Embedded in Melbourne’s memory is the largest crowd ever to gather at the famous Melbourne Cricket Ground (MCG).
Last night Ed Shereran lit up the G for 105,000 people. What a number! And he’s repeating the feat tonight with another 100,000 fans singing along to the pop star and his acoustic guitar.
For anyone walking past the G last night, a 100,000 strong chorus could be heard,
My bad habits lead to you
My bad habits lead to you”
There have been some monumental moments at the MCG. From the 1956 Olympic Games to the famed Box Day cricket test and the odd game of footy.
The MCG is almost a sacred space to Melbournians. Every year we take the pilgrimage to the G for football and for cricket and rock the stadium with cheers and boos as beer and tomato sauce splash on jumpers and jeans.
I have also visited the G at night when no one was around. We even managed to step onto that magical ground…before security ushered us off. Under that night sky and with the stands darkened, the stadium stood tall and magnificent, a Colosseum befitting the world’s sporting capital.
As journalists today rushed to the history books to uncover the biggest crowds in the MCG’s history, they found a day in 1959. On that day, 130,000 people converged at the MCG to hear a man talk about crucifixion. He explained with clarity and passion, how God came to earth as a man and died to take away the sin of the world.
Billy Graham preached and the choir that day did more than sing ‘bad habits’, they cried out,
“Just as I am, without one plea
But that Thy blood was shed for me
And that Thou bid’st me come to Thee
Oh, Lamb of God, I come, I come
Just as I am, though tossed about
With many a conflict, many a doubt
Fighting and fears within without
Oh, Lamb of God, I come, I come”
I was speaking with a friend during the week and commenting about how exciting it is to see my city of Melbourne alive again with music and concerts. Only last week Susan and I picnicked across the river from the G, and listened in the Melbourne Symphony under the stars. To be sure, I’ll be there in 2 weeks’ time for the start of the AFL season and watch the mighty Blues trounce Richmond!
I’m sure the Ed Sheeran concert was great and will leave 1000s with a night to remember. But that day when Billy Graham came, he pointed Melbourne to the Son of God and many thousands of lives were changed forever.
Imagine a God who exists? Imagine moving not only to songs about romantic love but of a God who loves his enemies? Imagine not only enjoying watching a pop star live but coming to know the Son of God?

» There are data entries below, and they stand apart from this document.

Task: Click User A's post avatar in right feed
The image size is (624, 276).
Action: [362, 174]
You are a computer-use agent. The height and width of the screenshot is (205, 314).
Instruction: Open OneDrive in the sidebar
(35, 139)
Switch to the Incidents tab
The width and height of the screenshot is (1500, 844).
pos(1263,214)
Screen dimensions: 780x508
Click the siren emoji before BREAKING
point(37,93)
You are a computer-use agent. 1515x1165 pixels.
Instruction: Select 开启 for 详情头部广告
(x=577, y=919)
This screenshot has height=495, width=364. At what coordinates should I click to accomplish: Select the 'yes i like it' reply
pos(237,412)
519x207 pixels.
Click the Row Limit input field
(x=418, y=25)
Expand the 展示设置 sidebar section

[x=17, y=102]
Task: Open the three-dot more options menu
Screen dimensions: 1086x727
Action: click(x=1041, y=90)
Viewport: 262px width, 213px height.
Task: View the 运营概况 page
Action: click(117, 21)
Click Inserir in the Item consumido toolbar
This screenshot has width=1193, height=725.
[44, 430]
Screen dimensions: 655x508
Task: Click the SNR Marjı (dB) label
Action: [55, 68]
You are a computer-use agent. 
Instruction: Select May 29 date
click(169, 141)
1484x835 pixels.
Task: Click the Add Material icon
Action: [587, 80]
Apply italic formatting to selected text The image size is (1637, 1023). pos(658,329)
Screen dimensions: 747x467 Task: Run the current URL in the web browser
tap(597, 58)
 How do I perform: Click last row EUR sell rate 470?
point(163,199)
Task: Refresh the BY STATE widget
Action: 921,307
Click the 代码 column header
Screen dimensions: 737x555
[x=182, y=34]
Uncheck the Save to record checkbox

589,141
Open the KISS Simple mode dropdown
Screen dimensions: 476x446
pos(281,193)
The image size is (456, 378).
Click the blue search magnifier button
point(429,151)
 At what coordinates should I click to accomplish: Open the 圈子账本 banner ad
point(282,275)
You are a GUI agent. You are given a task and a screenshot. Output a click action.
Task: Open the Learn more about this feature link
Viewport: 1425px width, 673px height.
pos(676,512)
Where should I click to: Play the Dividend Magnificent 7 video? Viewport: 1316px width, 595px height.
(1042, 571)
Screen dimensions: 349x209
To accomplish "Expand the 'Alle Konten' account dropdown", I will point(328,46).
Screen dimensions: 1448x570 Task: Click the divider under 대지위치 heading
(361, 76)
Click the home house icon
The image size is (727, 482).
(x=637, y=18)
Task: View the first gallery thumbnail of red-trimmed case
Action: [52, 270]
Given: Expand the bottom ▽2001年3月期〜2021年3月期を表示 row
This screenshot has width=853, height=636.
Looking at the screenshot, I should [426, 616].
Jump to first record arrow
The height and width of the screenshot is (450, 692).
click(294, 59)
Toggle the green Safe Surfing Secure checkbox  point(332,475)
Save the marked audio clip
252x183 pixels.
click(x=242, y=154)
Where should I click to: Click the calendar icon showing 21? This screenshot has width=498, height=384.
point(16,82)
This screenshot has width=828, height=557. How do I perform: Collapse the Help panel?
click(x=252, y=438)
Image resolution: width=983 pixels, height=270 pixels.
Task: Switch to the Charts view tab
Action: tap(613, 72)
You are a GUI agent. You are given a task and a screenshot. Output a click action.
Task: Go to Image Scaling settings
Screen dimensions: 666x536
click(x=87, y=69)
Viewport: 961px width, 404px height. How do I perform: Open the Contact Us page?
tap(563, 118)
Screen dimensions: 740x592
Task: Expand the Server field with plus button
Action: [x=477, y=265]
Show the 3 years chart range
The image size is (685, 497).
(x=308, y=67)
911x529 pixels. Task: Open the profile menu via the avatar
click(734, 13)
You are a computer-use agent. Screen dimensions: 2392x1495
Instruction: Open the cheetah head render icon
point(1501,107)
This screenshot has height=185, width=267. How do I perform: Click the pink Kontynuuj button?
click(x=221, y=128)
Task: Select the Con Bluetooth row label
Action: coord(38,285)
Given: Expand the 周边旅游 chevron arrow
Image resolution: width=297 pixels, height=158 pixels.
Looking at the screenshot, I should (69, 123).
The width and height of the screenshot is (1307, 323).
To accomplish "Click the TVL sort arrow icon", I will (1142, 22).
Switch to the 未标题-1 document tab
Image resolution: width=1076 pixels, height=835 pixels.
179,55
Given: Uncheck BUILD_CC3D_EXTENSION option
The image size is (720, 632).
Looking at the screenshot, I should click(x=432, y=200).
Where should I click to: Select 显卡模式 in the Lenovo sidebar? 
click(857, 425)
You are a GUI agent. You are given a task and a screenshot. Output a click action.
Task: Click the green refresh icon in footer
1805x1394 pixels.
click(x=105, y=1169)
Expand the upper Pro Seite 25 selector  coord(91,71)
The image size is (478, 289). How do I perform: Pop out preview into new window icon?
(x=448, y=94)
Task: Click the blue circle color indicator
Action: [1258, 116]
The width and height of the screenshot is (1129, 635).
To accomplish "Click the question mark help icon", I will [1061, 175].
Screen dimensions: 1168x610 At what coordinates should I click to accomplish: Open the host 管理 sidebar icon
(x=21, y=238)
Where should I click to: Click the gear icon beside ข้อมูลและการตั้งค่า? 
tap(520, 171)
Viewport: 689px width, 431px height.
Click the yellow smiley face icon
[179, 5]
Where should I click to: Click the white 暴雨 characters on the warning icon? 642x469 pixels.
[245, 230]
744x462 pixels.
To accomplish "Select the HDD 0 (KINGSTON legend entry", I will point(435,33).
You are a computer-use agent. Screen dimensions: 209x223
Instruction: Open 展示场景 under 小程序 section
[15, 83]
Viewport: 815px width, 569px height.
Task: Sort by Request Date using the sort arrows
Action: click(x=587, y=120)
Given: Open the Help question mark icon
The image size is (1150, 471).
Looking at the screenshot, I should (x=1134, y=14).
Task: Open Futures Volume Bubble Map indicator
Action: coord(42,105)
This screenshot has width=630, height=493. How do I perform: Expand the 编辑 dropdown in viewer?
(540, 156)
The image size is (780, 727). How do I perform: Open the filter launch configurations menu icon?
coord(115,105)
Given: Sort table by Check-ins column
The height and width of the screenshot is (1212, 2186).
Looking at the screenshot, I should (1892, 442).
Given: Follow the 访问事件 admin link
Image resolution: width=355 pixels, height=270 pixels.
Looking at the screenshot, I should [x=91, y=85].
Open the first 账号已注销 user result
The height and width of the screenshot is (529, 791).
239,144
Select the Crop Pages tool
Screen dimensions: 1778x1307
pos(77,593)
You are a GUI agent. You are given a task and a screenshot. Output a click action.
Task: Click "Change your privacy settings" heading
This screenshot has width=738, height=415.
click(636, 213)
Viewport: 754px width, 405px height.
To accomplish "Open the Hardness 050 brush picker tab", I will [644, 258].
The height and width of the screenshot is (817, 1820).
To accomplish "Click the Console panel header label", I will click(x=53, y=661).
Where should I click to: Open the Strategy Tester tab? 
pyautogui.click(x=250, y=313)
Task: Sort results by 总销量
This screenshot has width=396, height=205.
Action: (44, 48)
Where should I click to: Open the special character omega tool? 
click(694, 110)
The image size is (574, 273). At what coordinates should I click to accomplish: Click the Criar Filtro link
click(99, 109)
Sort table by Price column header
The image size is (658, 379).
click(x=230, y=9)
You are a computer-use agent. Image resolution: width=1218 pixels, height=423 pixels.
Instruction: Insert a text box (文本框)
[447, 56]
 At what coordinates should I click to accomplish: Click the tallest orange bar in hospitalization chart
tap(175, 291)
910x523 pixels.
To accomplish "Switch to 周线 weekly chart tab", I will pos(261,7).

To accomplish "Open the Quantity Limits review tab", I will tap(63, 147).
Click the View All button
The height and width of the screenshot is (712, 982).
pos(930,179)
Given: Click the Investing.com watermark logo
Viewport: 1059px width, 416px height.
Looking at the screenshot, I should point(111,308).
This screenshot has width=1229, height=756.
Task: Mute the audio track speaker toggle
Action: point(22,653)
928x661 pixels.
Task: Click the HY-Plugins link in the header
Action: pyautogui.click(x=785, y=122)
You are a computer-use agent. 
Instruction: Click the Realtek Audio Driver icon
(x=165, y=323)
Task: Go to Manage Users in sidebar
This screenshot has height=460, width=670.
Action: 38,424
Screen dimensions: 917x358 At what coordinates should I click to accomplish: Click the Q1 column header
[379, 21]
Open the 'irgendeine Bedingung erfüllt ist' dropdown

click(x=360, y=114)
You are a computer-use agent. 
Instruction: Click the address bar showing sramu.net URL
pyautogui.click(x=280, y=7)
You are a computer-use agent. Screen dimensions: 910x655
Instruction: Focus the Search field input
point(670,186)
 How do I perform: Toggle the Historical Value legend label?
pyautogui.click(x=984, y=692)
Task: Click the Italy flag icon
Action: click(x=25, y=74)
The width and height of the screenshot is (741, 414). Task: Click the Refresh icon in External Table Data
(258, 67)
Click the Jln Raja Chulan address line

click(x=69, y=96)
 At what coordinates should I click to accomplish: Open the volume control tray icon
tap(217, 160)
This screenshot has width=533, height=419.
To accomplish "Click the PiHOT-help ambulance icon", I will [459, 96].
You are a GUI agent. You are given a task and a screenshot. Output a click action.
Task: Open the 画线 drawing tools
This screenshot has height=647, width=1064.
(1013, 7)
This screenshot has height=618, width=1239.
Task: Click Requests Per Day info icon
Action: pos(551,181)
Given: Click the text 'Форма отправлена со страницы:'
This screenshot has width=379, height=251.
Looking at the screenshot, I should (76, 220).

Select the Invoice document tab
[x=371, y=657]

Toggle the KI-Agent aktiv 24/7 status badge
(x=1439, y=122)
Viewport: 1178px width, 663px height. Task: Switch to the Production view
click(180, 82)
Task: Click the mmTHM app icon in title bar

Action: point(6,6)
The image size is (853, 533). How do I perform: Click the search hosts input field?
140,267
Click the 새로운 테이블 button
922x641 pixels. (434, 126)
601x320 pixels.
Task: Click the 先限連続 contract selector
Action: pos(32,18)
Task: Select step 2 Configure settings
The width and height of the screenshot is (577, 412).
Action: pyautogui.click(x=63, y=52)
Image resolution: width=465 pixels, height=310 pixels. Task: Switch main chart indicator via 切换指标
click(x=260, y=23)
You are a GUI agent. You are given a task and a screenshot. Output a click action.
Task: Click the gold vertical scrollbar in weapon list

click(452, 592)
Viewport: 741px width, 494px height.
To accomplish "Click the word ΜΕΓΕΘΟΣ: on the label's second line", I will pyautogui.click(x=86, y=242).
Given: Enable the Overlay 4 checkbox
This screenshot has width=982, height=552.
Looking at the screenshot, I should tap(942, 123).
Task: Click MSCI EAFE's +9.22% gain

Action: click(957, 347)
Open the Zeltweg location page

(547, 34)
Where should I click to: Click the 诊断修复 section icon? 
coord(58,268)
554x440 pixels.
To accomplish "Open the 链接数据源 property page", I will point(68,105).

This message of Jesus Christ isn’t spoken around Melbourne as much as it was once. To be sure, there are still churches preaching this Gospel of Jesus and people are becoming Christians. Fewer people though are attending church and one can’t imagine an evangelist ever again filling the MCG. If anything, we find this Jesus repellent. From politics to education and our local celebrities, we are trying really hard to squeeze Jesus out of the city. We’re uncomfortable with his assessment of this thing called sin. He tells us, “What good is it for someone to gain the whole world, yet forfeit their soul? Or what can anyone give in exchange for their soul?” Frankly, we choose ourselves and we’ll worry about God later on. Even the Melbournians who refuse belief in God still clench their fists at his words and claims on this world. But confirmed in the history books and still lurking in our memory, is the compelling story of Jesus and the cross he bore for humanity.
Perhaps it is time for Melbounians to open the old book and rediscover the One who laid down his life for us.